The CFE Board of Evaluators began releasing statistics on pass rates along with Board Reports on candidate performance. The following are the first attempts of CFE Pass Rates:
- 2024 May and September CFE 67.3% (combined average)
- 2023 May and September CFE 70.5% (combined average)
- 2022 May and September CFE 71.3% (combined average)
- 2021 May and September CFE 73.6% (combined average)
- 2020 September CFE 75.8%
- 2019 September CFE 76.5%
- 2018 September CFE 77.6%
- 2017 September CFE 77.6%
- 2016 September CFE 76.8%
- 2016 May CFE 68.7%
- 2015 September CFE 82.9%

== CFE Honour Roll & Gold Medal ==
Every CFE, the Board of Examiners releases the Honour Roll recipients along with the CFE results. The CFE honour roll members are recognized for their performance in the exam that demonstrated academic excellence and exceptional abilities. The Honour Roll recipients are determined as the top 1% of the first-time writers that wrote all three days of the CFE. Among the honour roll members, the prestigious Governor General's gold medal is awarded for the candidate with the highest standing in Canada for a cash prize of $5,000, along with 3 provincial gold medalists (top performers in their respective CPA provincial body) each awarded $2,500.

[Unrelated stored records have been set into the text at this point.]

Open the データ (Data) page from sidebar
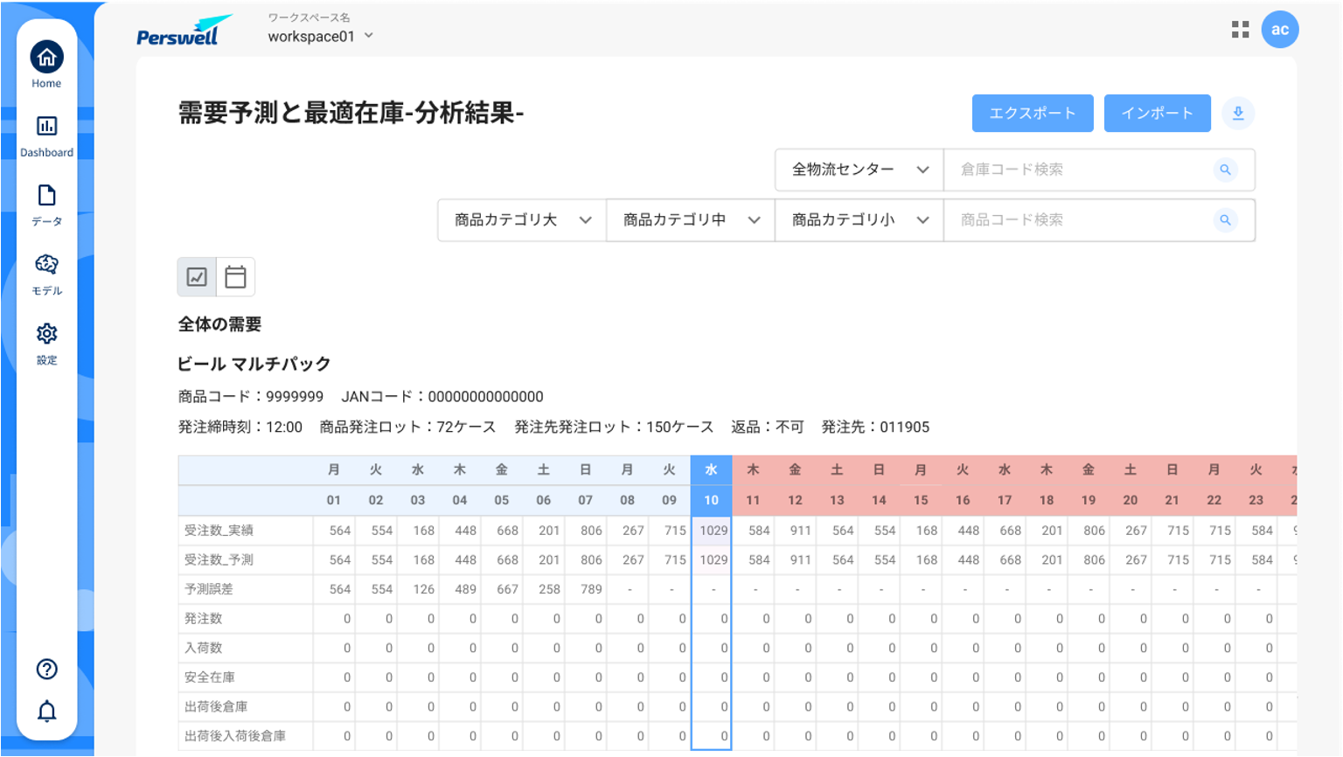 pos(46,201)
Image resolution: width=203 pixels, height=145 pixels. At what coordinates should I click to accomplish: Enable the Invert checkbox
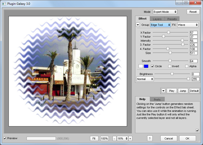click(170, 66)
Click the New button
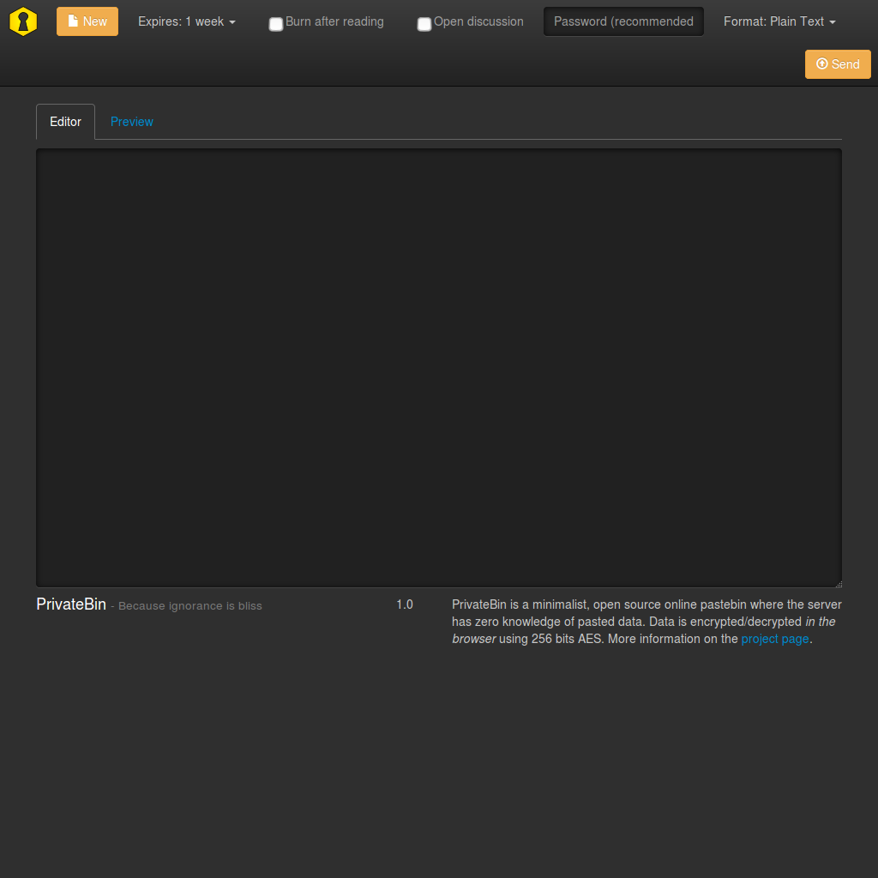 87,21
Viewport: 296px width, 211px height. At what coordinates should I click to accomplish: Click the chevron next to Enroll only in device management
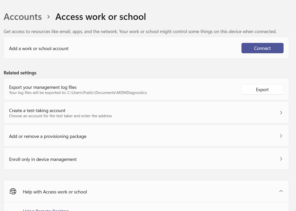coord(281,159)
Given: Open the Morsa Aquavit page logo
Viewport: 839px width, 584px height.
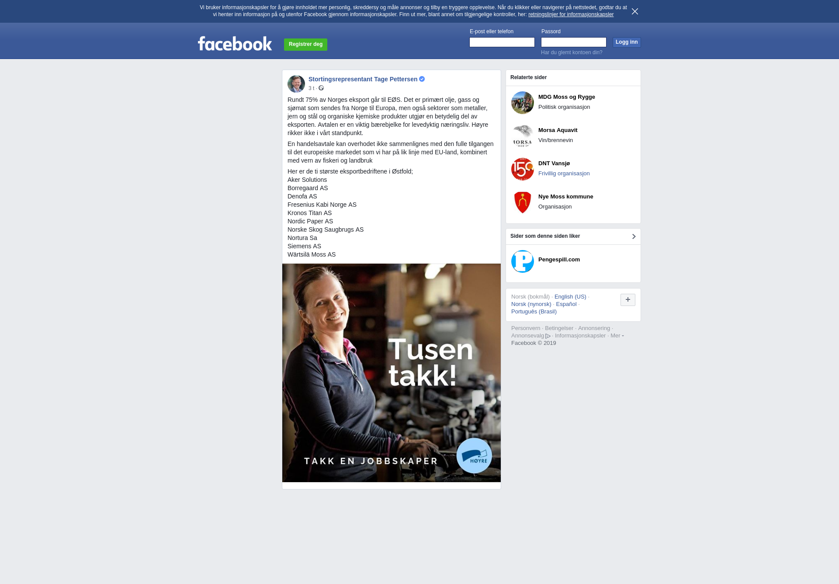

== Successful Candidates ==
September 2023:
- Alberta
- British Columbia & Yukon
- Manitoba
- New Brunswick
- Newfoundland & Labrador
- Northwest Territories & Nunavut
- Nova Scotia
- Ontario
- Prince Edward Island
- Quebec
- Saskatchewan

May 2023:
- Alberta
- British Columbia & Yukon
- Manitoba
- New Brunswick
- Newfoundland & Labrador
- Northwest Territories & Nunavut
- Nova Scotia
- Ontario
- Prince Edward Island: Not Disclosed.
- Quebec
- Saskatchewan

===CFE Reports===
Following every CFE, CPA Canada publishes the CFE Board of Examiners’ report, which provides feedback on candidates’ performance and commentary from the Board of Examiners.